▸ **Vorgegebene Anweisung A**
Prüfe, ob die Aussagen (i) bis (iii) mit dem Text über die Bewertung im Breaking übereinstimmen: (i) Die Tanzenden treten immer im 1 gegen 1 an. (ii) Rivas bewertet die Auftritte allein. (iii) Im Breaking geht es vor allem darum, möglichst schwierige Tricks zu zeigen. Antworte jeweils mit Ja oder Nein und zitiere die entscheidenden Worte des Textes.
▸ **Vorgegebene Anweisung B**
Gib aus dem Text über die Bewertung im Breaking den Abschnitt von „Es gewinnt, wer“ bis „Vokabular und Musikalität.“ erneut wieder und tausche dabei „Judges“ gegen „Wertungsrichtern“ aus.
▸ **Vorgegebene Anweisung C**
Setze den Text über die Bewertung im Breaking im Anschluss an seinen letzten Satz fort.

▸ **Textauszug**
-------------------------
Es gewinnt, wer es am meisten will
Beim Breaking trifft Kunst auf Athletik. Die Tanzenden messen sich dabei immer im 1 gegen 1 und zu Musik, die der DJ ihnen vorgibt. Rivas wird die verschiedenen Auftritte zusammen mit acht weiteren Judges und einem Head-Judge anhand von fünf verschiedenen Kriterien bewerten: Technik, Ausführung, Originalität, Vokabular und Musikalität.
Der US-Amerikaner führt die zwei letzten, nicht gerade intuitiven Kriterien aus: «Um im Vokabular zu punkten, müssen die Athletinnen und Athleten eine Vielzahl von Moves in verschiedenen Positionen ausführen. In der Kategorie Musikalität geht es darum, im Takt zu sein und sein Programm an die Musik anzupassen.»
Generell basiere Breaking aber auf sehr viel Improvisation. «Manche Athletinnen und Athleten werden Moves zeigen, von denen sie nicht einmal selber wussten, dass sie sie können», führt Rivas mit einem Lachen aus. Es gehe auch nicht zwingend darum, möglichst schwierige Tricks zu zeigen. «Im Breaking schauen wir am Ende immer darauf, wer es am meisten will.»
«Breaking-Kultur lebt in uns drin»
-------------------------
▸ **Bereitgestellte Datensätze**
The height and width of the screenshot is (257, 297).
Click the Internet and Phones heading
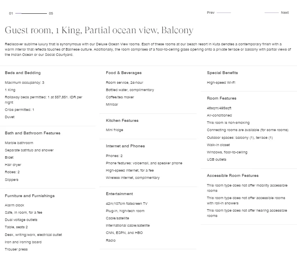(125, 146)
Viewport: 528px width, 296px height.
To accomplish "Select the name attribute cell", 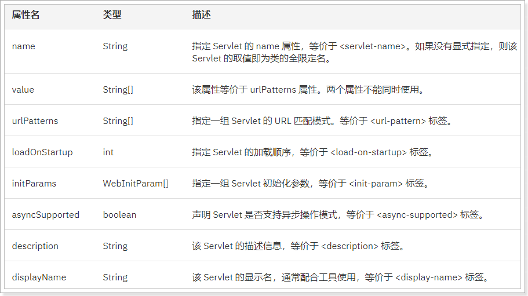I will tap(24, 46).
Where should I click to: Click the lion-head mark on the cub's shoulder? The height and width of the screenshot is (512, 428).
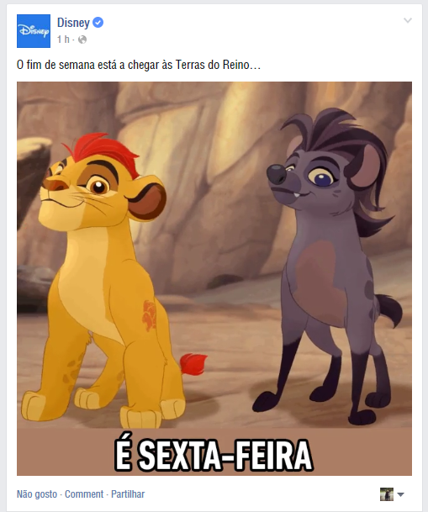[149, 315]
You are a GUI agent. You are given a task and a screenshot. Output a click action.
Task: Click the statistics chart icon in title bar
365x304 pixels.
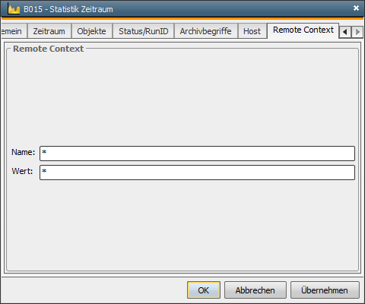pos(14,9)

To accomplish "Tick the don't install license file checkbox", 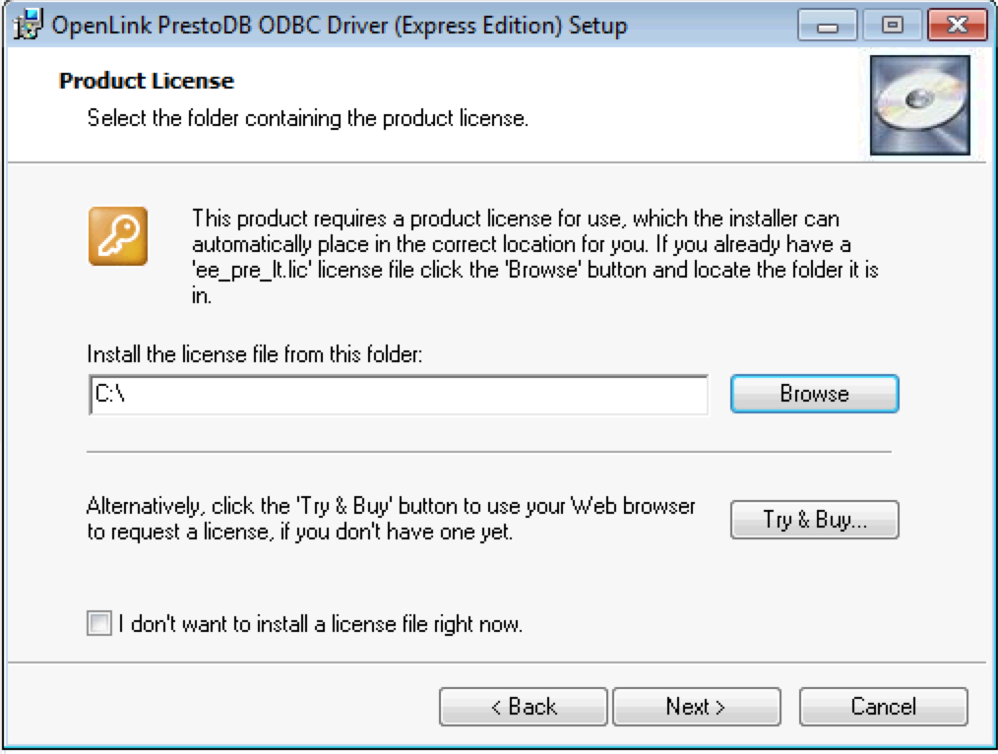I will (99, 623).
-------------------------
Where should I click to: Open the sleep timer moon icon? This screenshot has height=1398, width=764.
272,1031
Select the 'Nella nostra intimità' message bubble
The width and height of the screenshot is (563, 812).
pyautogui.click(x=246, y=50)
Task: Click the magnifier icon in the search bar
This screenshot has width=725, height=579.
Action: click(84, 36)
-------------------------
▸ **Schriftliche Antwort A**
(i) Ja: „Die Tanzenden messen sich dabei immer im 1 gegen 1“
(ii) Nein: „zusammen mit acht weiteren Judges und einem Head-Judge“
(iii) Nein: „Es gehe auch nicht zwingend darum, möglichst schwierige Tricks zu zeigen.“

▸ **Schriftliche Antwort B**
Es gewinnt, wer es am meisten will
Beim Breaking trifft Kunst auf Athletik. Die Tanzenden messen sich dabei immer im 1 gegen 1 und zu Musik, die der DJ ihnen vorgibt. Rivas wird die verschiedenen Auftritte zusammen mit acht weiteren Wertungsrichtern und einem Head-Judge anhand von fünf verschiedenen Kriterien bewerten: Technik, Ausführung, Originalität, Vokabular und Musikalität.

▸ **Schriftliche Antwort C**
Auf dem Place de la Concorde in Paris feiert Breaking in diesen Tagen sein olympisches Debüt. «Dafür haben wir lange und hart gekämpft», meint Rivas, der selber jahrelang «B-Boy» war und in der Szene Richtung Legenden-Status geht. «Es ist grossartig, auf der Weltbühne stehen zu können. Das wird uns so viele weitere Türen öffnen.»
Die eigentlich urbane Sportart kommt ursprünglich aus dem Underground der New Yorker Bronx, wo sie sich in den 1970er-Jahren zu rhythmischen Hip-Hop-Beats entwickelt hat. Dass diese Herkunft nicht unbedingt mit der grossen, globalen Olympia-Plattform zu vereinbaren ist, wird in der Szene diskutiert.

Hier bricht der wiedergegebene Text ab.